_DATASET CONTENT:_
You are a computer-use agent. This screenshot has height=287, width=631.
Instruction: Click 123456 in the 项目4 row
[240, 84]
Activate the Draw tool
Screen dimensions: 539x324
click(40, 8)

_GOAL OF THE EXERCISE:_
Set the data down again in full. Keep it exact.

_EXERCISE RESPONSE:_
You are a computer-use agent. This screenshot has height=287, width=631.
Instruction: Click 123456 in the 项目4 row
[240, 84]
Activate the Draw tool
Screen dimensions: 539x324
click(40, 8)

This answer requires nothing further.